Dentre vários torcedores que xingavam o goleiro Aranha de macaco, a gremista Patrícia Moreira foi identificada pelas câmeras, e, por infelicidade dela, acabou sendo pega como bode expiatório. Dizemos isso, é claro, sem querermos atenuar a sua culpa pelo seu ato.

As consequências do ato de racismo praticado pelos torcedores em geral, causaram a eliminação do Grêmio na Copa do Brasil. E para Patrícia Moreira, os prejuízos estão sendo ainda maiores. Ela ficou com a imagem execrada, foi afastada do seu trabalho, teve sua casa queimada, e está sofrendo ameaças de morte.

Esgrimista
Num outro contexto, no último dia 21 de agosto, Guilherme Murray, um garoto de 12 anos, disputava o Campeonato Panamericano de Esgrima pelo Brasil, em Aruba, no Caribe, numa categoria, espada, dois anos acima de sua idade.

Guilherme jogava com o peruano Felipe Scaccabarozzi, e ao término da partida, o juiz o declarou vencedor, atribuindo a ele um ponto que o levaria às quartas de final da competição. Na esgrima a pontuação é recebida quando o atleta encosta a espada no seu oponente. 

E o curioso da história de Guilherme é que, assim que o juiz o declarou vencedor, ele foi até o árbitro e disse que havia um engano, que ele não tinha tocado em seu adversário.  Sua atitude de recusar a pontuação, e de consequentemente ser eliminado do campeonato, causou espanto entre todos, sobretudo nos adultos. 

De tal forma que ele perdeu a partida e o campeonato, e, no entanto, saiu aplaudido pelas pessoas, e virou notícia na imprensa esportiva no mundo todo, em função deste gesto tão raro de honestidade, de fair play.

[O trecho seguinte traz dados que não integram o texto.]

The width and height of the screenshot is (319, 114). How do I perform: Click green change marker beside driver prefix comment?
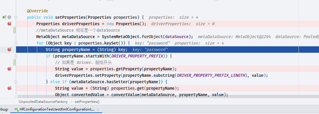[14, 62]
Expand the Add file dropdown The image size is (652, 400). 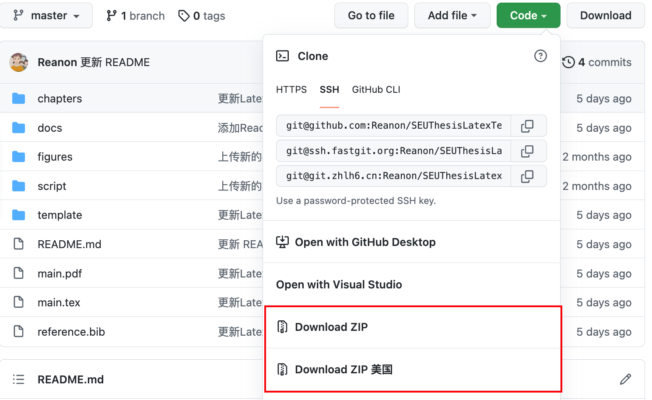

Agora você leitor deve estar se perguntando o que tem a ver a gremista com o esgrimista, não é mesmo?

Quanto à questão do racismo da gremista, talvez o que poderíamos acrescentar aqui para análise seja a impressão que condenar Patrícia Moreira, em praça pública, de forma meio bárbara, estimulando ou alimentando ações, mesmo que involuntariamente,  como a de incendiar a sua casa ou de ameaças de morte, somente acaba acirrando ou defendendo o mesmo ódio e violência que se busca combater, quando se luta contra o racismo.

É claro que não podemos ser ingênuos de esperar muita civilidade das pessoas que vão num estádio, sobretudo em função da sensação de liberdade que o anonimato provoca, e do estímulo contagiante de estar, se sentir, e se identificar como massa. No entanto, um pouco de bom senso nunca é demais, e as pessoas não podem perder.

Veríssimo nos conta num artigo publicado na Gazeta do Povo, de 11 de setembro último, que quando ele ia no estádio e alguém soltava um palavrão, outro do lado dizia: “Olha as família...” Também não se esperava que o juiz fosse referido, de uma forma, politicamente correta, com um: “tá cego, seu rameiradescendente?” Mas era consenso que haviam certas palavras que famílias ou mulheres deveriam ser poupadas de ouvir.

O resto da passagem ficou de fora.